Moving beyond his run of standout horror flicks, director Soi Cheang turned towards highly-charged romance and crime territory with Love Battlefield.

Niki Chow and Eason Chan play a couple on the verge of breaking up when heavily-armed drug runners cross their paths and bring them close again.

When their car is stolen and a trip to Europe is called off, Ka-yui (Chan) and Ching (Chow) head different ways. Ka-yui soon spots the missing car at a factory building’s carpark but gets kidnapped by the gang that stole it. As a nurse, Ka-yui is forced to tend to their gunshot wounds and serve as driver. Ching soon finds out that her man has been taken hostage, gets on the trail with no help from the police and gets caught in the drama herself.

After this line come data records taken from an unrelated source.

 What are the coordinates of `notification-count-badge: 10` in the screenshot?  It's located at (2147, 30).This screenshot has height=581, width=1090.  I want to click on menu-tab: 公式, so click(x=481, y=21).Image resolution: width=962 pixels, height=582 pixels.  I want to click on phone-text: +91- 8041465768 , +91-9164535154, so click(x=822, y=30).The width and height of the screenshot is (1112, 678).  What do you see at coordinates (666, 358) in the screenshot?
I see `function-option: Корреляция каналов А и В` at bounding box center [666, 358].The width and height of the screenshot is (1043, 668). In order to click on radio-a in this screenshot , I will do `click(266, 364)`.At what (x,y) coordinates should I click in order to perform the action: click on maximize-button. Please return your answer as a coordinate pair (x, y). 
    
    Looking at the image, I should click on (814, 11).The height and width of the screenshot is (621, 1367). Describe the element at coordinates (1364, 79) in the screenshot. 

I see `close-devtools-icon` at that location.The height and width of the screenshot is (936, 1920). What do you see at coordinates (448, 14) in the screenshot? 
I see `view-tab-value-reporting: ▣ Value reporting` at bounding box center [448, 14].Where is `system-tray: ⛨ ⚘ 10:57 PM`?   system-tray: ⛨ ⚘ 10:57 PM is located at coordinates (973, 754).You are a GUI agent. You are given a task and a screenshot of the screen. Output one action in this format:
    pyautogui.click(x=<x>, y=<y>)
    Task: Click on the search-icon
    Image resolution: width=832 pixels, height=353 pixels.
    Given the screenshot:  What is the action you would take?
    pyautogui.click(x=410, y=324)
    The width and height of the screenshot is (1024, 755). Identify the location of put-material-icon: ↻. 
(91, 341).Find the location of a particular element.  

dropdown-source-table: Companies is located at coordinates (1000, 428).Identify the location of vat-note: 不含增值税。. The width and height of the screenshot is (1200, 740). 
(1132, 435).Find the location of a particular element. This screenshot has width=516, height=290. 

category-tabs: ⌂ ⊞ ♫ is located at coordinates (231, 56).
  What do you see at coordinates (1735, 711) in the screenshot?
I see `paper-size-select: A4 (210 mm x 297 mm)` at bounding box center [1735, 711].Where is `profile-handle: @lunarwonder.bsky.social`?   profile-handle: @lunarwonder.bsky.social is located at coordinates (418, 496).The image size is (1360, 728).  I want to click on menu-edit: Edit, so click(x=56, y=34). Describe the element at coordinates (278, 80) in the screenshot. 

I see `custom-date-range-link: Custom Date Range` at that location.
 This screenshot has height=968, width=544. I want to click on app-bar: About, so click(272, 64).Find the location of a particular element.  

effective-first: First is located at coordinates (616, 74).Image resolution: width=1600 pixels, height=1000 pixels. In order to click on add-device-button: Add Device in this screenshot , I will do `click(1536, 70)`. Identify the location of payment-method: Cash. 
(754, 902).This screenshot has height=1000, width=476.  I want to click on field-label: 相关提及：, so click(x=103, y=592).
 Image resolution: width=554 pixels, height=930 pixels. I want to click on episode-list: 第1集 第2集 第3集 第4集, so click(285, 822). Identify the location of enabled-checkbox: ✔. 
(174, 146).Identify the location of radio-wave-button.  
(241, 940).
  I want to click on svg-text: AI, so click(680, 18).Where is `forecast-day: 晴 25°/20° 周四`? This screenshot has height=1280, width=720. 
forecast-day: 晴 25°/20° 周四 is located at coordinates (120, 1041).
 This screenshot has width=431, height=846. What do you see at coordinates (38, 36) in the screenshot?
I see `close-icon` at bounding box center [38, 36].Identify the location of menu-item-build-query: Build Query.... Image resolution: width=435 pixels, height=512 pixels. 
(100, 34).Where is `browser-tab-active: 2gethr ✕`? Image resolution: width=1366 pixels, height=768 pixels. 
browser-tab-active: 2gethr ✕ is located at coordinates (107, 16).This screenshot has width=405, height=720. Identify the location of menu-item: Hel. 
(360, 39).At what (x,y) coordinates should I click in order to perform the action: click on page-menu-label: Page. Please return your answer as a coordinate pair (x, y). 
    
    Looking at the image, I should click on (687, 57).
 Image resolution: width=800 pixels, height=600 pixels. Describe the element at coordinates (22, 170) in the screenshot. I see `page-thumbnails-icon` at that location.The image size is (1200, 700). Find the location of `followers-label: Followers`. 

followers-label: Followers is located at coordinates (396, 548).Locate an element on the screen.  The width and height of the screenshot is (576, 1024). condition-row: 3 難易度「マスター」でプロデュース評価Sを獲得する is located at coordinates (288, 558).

Extreme with emotions and ambitious in scope, Love Battlefield builds compelling characters on both sides of the law, with Ka-yui and Ching launched with enough back-story to establish their fragile relationship and a theme of taking things for granted is eventually hammered in through their story. The mainland gang members come across as a tightly knit family under a husband and wife team and are never written off in crude stereotypes. Like in earlier his horror movies Horror Hotline… Big Head Monster and New Blood, Cheang shows his flair with strong atmospherics, presented here with a largely blue-tinted palette as tension builds fast. Intriguing editing adds to the appeal, including an odd recurring feature of crime scene snapshots inserted ahead of killings. Eason Chan handles his shift to heroics convincingly while Niki Chow puts in another promising performance after Cheang’s New Blood. Wang Zhiwen is classy as the gang leader and Qin Hailu makes a welcome return to Hong Kong cinema as his wife.